[[ DOCUMENT EXTRACT, beginning ]]
Sarah Douglas is a Professor of Computer and Information Science and a member of the Computational Science Institute. Her interests in teaching and research are in human-computer interaction (HCI), a topic that she has helped pioneer in computer science. Dr. Douglas came to the University of Oregon from Xerox Palo Alto Research Labs where she was a research intern from 1980-1983. Stanford University awarded Dr. Douglas the Ph.D. in 1983, and a M.S. degree in 1980. She holds an A.B. from the University of California, Berkeley. She is the recipient of grants and awards from the National Science Foundation, National Institutes of Health, Fund for the Improvement of Post- Secondary Education, Computer Research Association, Keck Foundation, US West, Apple Computer, and Intel Corp. In 1991-92, Dr. Douglas was a Fulbright Lecturer in India. Dr. Douglas has served on the editorial board of the journal Interacting with Computers, and is a reviewer for ACM Transactions on Computer-Human Interaction and the ACM CHI Conference. At the national level she was the Chair of the Human-Computer Interaction Knowledge Focus Group for the IEEE-ACM Computing Curriculum 2001. She is the author of over 70 technical papers and a book, The Ergonomics of Computer Pointing Devices, published in 1997 by Springer-Verlag.
AB, 1966, California, Berkeley
MS, 1979, Stanford
PhD, 1983, Stanford
Haptics, graphics and audio constitute the general area of multi- sensory interaction for which Dr. Douglas seeks to establish a theory and experimental basis. Applications of this theory include sensory substitution such as using haptics for visually disabled people as an alternative to GUI's.
Working with models of usability and computer-mediated collaboration Dr. Douglas has been involved in the development of specialized support for scientific discovery since 1995 when she developed the University of Oregon database for zebrafish genetics (ZFIN), the first biological database developed specifically for the WWW. Dr. Douglas has a current project with post-doc Marc Hansen looking at innovative information management and visualization for fMRI and EEG neuroinformatics experiments.
Dr. Douglas has been studying the teaching of studio-based design used in (building) architecture to improve the design of GUI interfaces. A newly funded 2007 NSF CISE Science of Design grant supports this research in collaboration with Virginia Tech and the University of Montana.
[[ DOCUMENT EXTRACT, end ]]
**QUESTIONS ON THE MATERIAL**
A. According to the faculty profile, during which years was Dr. Douglas a research intern at Xerox Palo Alto Research Labs?
B. Please reproduce the stretch of the faculty profile from "AB, 1966, California, Berkeley" through "EEG neuroinformatics experiments.", swapping "zebrafish" for "mouse".
The data has no role here.
[[ DATA EXTRACT, beginning ]]
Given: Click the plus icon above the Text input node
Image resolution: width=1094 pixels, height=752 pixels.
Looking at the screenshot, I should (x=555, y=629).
[[ DATA EXTRACT, end ]]
**ANSWERS GIVEN**
A. 1980-1983.

B.
AB, 1966, California, Berkeley
MS, 1979, Stanford
PhD, 1983, Stanford
Haptics, graphics and audio constitute the general area of multi- sensory interaction for which Dr. Douglas seeks to establish a theory and experimental basis. Applications of this theory include sensory substitution such as using haptics for visually disabled people as an alternative to GUI's.
Working with models of usability and computer-mediated collaboration Dr. Douglas has been involved in the development of specialized support for scientific discovery since 1995 when she developed the University of Oregon database for mouse genetics (ZFIN), the first biological database developed specifically for the WWW. Dr. Douglas has a current project with post-doc Marc Hansen looking at innovative information management and visualization for fMRI and EEG neuroinformatics experiments.